- SOURCE INFORMATION -
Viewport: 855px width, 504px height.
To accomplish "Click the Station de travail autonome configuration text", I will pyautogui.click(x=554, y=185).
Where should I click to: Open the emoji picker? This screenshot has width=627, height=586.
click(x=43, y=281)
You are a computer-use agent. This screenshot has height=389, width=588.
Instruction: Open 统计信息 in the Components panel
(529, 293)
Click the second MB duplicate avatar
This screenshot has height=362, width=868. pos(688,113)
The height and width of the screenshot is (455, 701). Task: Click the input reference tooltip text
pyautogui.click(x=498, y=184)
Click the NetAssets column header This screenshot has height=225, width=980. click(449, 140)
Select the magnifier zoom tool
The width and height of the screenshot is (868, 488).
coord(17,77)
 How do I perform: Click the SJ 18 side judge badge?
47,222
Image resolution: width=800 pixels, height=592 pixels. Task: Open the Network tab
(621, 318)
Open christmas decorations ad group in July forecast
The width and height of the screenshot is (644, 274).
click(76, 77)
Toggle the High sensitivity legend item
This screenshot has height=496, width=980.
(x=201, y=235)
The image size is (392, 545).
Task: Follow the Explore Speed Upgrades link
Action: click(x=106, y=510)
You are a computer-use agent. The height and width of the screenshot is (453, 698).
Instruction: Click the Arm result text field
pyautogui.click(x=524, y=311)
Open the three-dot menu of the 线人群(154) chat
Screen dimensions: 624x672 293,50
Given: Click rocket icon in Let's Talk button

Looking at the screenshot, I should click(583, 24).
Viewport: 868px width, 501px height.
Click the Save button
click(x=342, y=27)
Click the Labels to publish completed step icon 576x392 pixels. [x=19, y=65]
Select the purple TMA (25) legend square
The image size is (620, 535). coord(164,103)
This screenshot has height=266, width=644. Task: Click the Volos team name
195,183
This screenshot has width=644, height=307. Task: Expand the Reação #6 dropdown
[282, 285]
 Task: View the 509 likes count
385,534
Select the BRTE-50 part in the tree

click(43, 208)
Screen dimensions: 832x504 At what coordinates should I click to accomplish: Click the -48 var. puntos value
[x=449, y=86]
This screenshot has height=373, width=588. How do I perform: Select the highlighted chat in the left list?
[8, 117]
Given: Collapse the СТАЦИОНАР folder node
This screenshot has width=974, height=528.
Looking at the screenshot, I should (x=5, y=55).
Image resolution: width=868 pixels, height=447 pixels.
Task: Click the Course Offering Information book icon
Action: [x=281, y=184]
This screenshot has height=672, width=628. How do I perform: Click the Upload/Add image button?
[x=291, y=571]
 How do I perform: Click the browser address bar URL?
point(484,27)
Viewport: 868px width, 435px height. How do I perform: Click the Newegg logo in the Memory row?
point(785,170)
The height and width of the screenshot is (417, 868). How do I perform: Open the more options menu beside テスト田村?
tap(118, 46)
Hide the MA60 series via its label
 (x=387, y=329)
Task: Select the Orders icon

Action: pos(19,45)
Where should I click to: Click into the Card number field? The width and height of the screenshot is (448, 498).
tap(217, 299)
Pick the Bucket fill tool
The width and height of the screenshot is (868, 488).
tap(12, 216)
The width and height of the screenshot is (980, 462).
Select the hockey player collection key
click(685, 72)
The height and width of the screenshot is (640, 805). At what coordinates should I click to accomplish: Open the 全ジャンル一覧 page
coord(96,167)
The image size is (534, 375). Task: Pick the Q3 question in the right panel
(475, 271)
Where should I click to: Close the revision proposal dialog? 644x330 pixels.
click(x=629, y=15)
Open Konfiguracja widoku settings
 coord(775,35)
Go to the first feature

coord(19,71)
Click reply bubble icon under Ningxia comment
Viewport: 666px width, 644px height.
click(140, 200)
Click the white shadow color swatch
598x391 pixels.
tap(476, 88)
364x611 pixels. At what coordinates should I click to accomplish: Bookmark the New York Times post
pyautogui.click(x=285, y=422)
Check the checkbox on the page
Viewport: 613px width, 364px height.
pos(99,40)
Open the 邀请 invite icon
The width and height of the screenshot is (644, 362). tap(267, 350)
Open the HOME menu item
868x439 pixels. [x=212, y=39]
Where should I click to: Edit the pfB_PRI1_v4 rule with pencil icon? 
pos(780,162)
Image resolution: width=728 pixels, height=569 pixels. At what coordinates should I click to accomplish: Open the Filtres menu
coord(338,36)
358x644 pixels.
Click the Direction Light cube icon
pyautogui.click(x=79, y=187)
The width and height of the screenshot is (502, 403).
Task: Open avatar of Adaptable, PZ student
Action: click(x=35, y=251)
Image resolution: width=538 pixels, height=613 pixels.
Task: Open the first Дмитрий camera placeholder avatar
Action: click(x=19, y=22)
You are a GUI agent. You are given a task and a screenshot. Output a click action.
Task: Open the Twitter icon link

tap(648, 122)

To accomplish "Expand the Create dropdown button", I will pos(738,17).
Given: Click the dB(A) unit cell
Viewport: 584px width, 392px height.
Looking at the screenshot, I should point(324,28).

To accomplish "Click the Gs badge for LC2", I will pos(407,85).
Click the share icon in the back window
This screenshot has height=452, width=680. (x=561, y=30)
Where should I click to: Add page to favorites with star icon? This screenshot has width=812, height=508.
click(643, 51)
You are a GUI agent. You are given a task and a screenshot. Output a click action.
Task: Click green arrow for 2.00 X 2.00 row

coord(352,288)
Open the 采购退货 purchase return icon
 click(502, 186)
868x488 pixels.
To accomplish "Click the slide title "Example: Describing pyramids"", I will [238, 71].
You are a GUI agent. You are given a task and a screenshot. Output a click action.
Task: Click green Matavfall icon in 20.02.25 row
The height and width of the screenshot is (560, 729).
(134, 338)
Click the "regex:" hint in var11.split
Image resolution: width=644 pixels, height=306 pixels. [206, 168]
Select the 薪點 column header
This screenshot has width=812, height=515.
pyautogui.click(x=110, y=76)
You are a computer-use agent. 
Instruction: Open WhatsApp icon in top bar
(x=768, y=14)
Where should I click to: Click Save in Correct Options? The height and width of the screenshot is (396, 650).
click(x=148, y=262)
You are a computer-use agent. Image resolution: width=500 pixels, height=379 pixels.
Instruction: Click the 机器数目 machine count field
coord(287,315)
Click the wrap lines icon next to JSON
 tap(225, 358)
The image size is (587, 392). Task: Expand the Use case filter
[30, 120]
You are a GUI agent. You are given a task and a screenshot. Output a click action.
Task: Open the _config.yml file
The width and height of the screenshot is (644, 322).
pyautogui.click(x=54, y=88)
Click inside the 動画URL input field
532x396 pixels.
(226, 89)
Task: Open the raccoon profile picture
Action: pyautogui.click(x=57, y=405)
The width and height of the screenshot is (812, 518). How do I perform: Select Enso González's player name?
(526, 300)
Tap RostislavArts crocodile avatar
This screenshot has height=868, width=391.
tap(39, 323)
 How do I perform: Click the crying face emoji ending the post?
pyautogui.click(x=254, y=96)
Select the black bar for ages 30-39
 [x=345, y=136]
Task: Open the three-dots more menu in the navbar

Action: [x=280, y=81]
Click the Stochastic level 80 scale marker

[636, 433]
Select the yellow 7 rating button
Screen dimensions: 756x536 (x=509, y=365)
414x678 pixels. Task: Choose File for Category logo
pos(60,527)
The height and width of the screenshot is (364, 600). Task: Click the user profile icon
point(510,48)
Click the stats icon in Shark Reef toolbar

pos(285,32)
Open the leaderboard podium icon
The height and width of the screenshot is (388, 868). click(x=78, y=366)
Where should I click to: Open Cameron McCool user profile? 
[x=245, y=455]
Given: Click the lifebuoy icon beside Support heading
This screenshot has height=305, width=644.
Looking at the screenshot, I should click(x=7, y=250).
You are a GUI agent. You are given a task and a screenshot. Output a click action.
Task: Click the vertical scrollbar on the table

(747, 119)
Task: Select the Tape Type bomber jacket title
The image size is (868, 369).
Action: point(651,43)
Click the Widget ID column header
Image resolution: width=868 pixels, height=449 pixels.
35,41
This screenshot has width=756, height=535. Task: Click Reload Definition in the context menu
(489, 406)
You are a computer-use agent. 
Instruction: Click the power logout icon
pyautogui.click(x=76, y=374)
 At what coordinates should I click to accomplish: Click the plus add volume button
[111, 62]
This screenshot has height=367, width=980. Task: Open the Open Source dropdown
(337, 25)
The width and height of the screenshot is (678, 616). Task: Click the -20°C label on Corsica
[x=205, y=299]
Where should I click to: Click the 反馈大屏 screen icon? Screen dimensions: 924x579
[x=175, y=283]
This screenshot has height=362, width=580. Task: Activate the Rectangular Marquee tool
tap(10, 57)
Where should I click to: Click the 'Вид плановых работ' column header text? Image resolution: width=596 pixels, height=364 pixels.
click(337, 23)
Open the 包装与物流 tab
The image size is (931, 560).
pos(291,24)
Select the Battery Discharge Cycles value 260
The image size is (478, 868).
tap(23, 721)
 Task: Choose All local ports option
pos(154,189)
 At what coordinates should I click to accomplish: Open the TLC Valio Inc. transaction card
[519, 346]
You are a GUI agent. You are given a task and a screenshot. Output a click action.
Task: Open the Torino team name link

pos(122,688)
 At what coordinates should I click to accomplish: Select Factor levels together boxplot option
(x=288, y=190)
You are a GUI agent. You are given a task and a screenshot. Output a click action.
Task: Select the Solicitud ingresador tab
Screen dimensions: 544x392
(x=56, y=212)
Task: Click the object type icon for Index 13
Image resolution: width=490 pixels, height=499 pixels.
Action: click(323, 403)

- ASSIGNMENT -
Search the records above for the string "title" and copy each line that holds it.

- ANSWER TO THE EXERCISE -
To accomplish "Click the slide title "Example: Describing pyramids"", I will [238, 71].
Task: Select the Tape Type bomber jacket title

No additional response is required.